А доктору Жихареву однажды, между прочим, бросил:

— Я умираю по частям — но храбро!

— Полно тебе, Дмитрий Наркисович, у тебя запасы есть — нужно только беречь их.

В Балаклаве твердой рукой Ольги Францевны и с помощью Марьи Карловны Куприной был установлен строгий курортный режим. Небольшой рыбацкий поселок жил тихо и уединенно. Элемент некоторого буйства вносил здоровяк Куприн, который с друзьями-греками Капитанаки и Костанди напропалую рыбачил и пил кислое местное вино. Дмитрий Наркисович, разумеется, в рыбалке участия не принимал, но охотно говорил о ловле вентерями, мережами, а не сетями, как это делали здесь. И морскую рыбу он не одобрял.

— Не рыба, а неизвестно что. Настоящая рыба только наша, сибирская — осетр, нельма, муксун, таймень. А хваленая ваша белуга, сами же рыбаки рассказывали, во время бури то ревет, то хрюкает — ни рыба ни мясо.

Однажды ранним утром Дмитрий Наркисович был свидетелем, как рыбаки по набережной перекатывали со спины на брюхо, быстро двигаясь вперед, трехпудовую камбалу. Детишки, толпившиеся тут, заходились от радости при виде такой картины.

— Вот бы Аленка моя порадовалась, — грустно сказал он Александру Ивановичу. — Но ей нельзя вставать рано, тогда открываются головные боли и она весь день плачет.

Но когда они пришли домой и сели за завтрак, Куприн встал и несколько торжественно обратился к Мамину:

— Мои товарищи, рыбаки, просили передать вам, Дмитрий Наркисович, что в знак своего особенного к вам уважения они принесли вам в подарок камбалу.

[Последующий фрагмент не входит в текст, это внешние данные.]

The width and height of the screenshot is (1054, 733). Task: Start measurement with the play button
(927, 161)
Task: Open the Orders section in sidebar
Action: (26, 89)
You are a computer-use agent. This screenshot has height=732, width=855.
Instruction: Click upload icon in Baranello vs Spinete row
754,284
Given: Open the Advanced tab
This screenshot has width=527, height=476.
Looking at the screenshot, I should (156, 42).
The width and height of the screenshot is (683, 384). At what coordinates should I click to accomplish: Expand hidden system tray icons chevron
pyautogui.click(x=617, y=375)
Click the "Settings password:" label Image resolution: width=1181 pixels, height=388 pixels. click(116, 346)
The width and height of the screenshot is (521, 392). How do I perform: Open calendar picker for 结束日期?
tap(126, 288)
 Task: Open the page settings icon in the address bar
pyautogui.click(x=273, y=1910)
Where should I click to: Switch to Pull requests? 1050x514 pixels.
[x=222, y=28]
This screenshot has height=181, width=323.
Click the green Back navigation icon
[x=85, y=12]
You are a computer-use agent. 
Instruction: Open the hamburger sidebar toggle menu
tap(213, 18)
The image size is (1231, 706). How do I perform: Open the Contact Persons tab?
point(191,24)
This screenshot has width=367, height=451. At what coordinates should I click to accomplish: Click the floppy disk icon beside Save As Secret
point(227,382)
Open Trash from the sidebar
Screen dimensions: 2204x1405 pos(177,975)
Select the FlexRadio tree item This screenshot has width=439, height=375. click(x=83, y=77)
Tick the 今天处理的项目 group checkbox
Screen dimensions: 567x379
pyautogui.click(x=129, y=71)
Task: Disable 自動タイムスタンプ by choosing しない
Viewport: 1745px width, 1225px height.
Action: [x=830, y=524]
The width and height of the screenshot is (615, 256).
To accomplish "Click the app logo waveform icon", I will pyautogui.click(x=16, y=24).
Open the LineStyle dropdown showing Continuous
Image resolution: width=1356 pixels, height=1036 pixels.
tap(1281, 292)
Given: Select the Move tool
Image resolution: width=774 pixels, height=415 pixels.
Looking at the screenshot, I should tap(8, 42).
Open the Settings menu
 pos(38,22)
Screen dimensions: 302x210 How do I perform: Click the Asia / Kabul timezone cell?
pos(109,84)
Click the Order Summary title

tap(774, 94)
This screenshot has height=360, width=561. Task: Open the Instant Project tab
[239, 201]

Во дворе под навесом навстречу любопытствующим двинулась какая-то темная живая масса. Все бросились врассыпную, кроме Аленушки — радости было больше, чем ожидал Александр Иванович.

Здесь, в Балаклаве, Дмитрий Наркисович почти совсем не работал, он гулял и читал, бродил по живописному рынку, много занимался дочерью и чувствовал, как медленно возвращаются к нему силы. Придя однажды из местной библиотеки, он с некоторым раздражением объявил за столом:

— Совсем нет новых больших вещей. Молодежь вслед за Чеховым пишет рассказы, редко повести. Вот только Леонид Андреев тщится прыгнуть выше головы, а все равно из этого ничего не выходит.

— Андреев очень большой талант, — возразил Куприн.

— Вот-вот! «Ночь оскаливает зубы и воет, сидя на корточках» — это талант? Нет, я его не понимаю; когда читаю, то мне кажется, что он пишет по-немецки. Никакой самобытности, кроме как водку пить аршинами.

— Какими аршинами?! — изумилась Марья Карловна.

— Обыкновенно, то есть ставит рюмку за рюмкой на протяжении целого аршина и выпивает их без передышки, одну за другою.

— Ну, Дмитрий Наркисович, чего о нас не наговаривают, — рассмеялся Александр Иванович.

Куприна Дмитрий Наркисович любил как человека, ценил как писателя, но с оговорками. «Он очень способен, — думал он, читая молодого друга, — но его рассказы походят на незаконченные здания прекрасной архитектуры: тут недостает оконной рамы, там — труба накренилась, здесь — невысохшие известковые пятна, там отвалился кусок штукатурки… И еще. Талант — это работа, а он лодырничает… Ну зачем, спрашивается, ему эта рыбацкая артель?»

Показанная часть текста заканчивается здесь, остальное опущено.